Current state law leaves no room for that choice, task force members told the committee. They asked lawmakers to draft changes to Vermont law allowing victims to opt out of certain notifications.
— Charlotte Oliver
Gov. Phil Scott had harsh words at a press conference Wednesday for the House majority that voted last week in favor of the chamber’s budget proposal.
The Republican governor read aloud a letter he said he’d received from a Vermont-born man who wrote that he’s now leaving the state because his taxes have gotten too expensive.
“Apparently, the majority of House members have been hearing something different from their constituents,” Scott said before criticizing how the chamber is “proposing to increase property taxes by an average of 7%.”
The governor has proposed a plan that would increase property taxes too — by 4%. Ultimately, the size of the projected tax hike will depend on how much money legislators and the governor agree to use to buy down tax rates in the upcoming fiscal year.

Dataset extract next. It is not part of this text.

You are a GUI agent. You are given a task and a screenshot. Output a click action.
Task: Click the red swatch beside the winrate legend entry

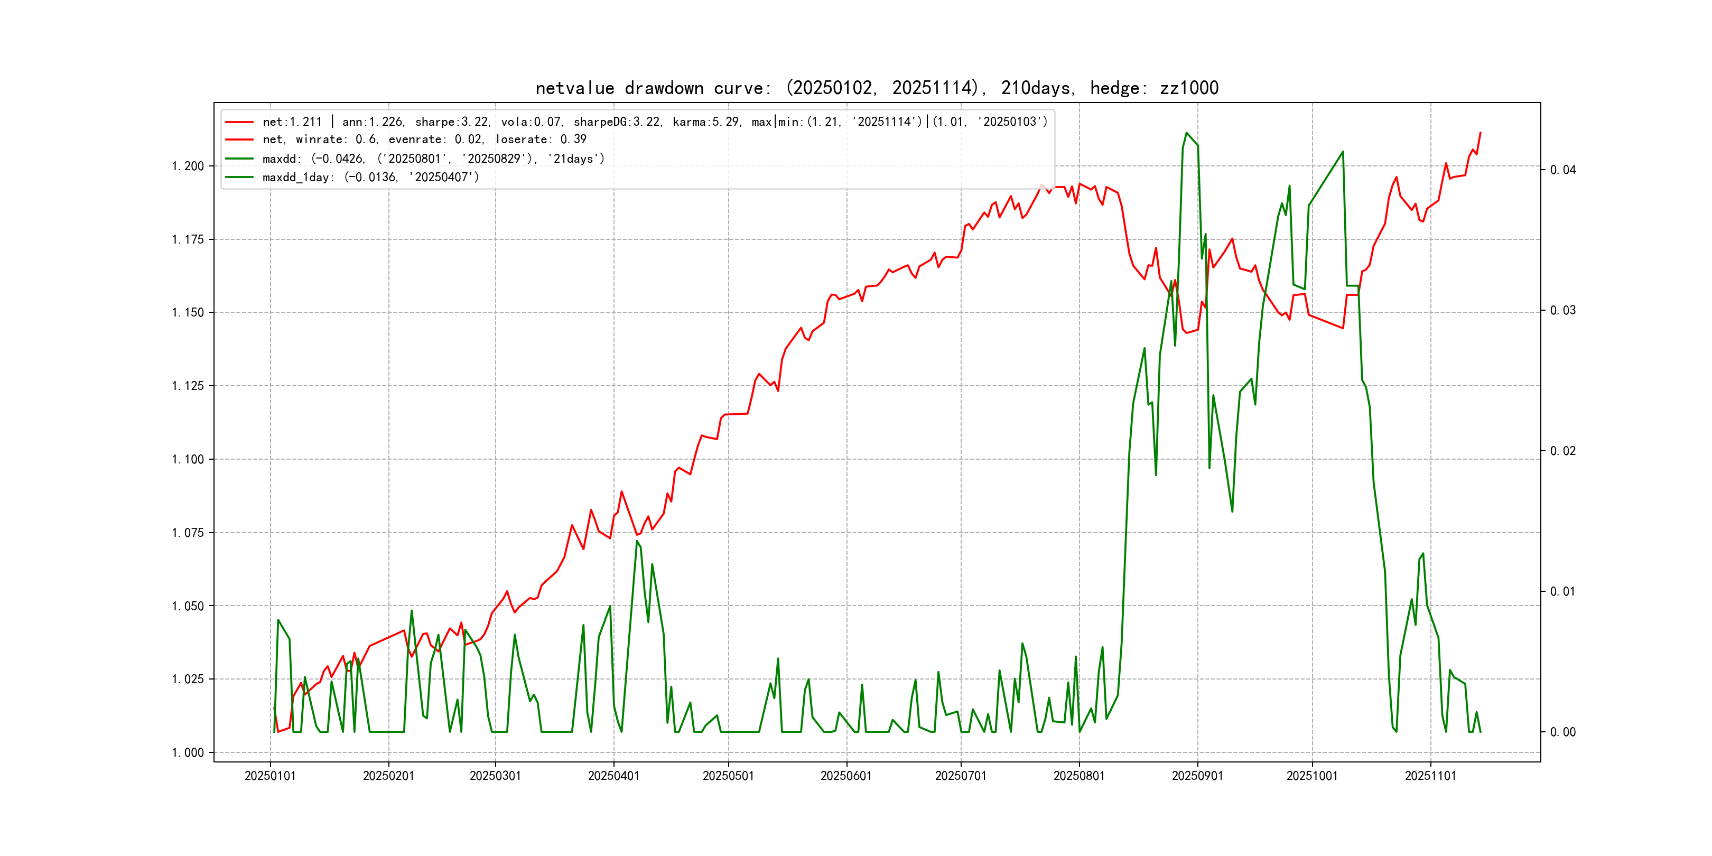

Scott also said he disagrees with the House’s decision to draw on $9.5 million in interest from the state’s Technology Modernization Fund to pay for a number of one-time initiatives that weren’t part of his budget proposal. And he wants the Senate, which is now reviewing the budget bill, to back an idea he initially proposed to eventually send all of the state revenue from taxes on vehicle purchases to the Transportation Fund.
The Scott administration also opposes a portion of the House’s budget that would require detailed information about the state Agency of Education’s operations in some of the agency’s future spending proposals.
In testimony to the Senate Appropriations Committee later Wednesday, Adam Greshin, Scott’s commissioner of finance and management, called that language “basically a middle finger to the agency.”
— Shaun Robinson
On the trail
Attorney General Charity Clark is weighing in on the race for Chittenden County’s next top prosecutor.
On Thursday, Clark endorsed Bram Kranichfeld, who currently serves as Franklin County state’s attorney.
Kranichfeld, a Democrat, is running to the right of current Chittenden County State’s Attorney Sarah George, who is seeking reelection.
“Bram is incredibly caring, moral, and thoughtful. He is an excellent lawyer, someone whose judgment I trust. I believe he’s the change Chittenden County needs,” Clark said in a statement.
Some have said the race is off to a “spicy” start.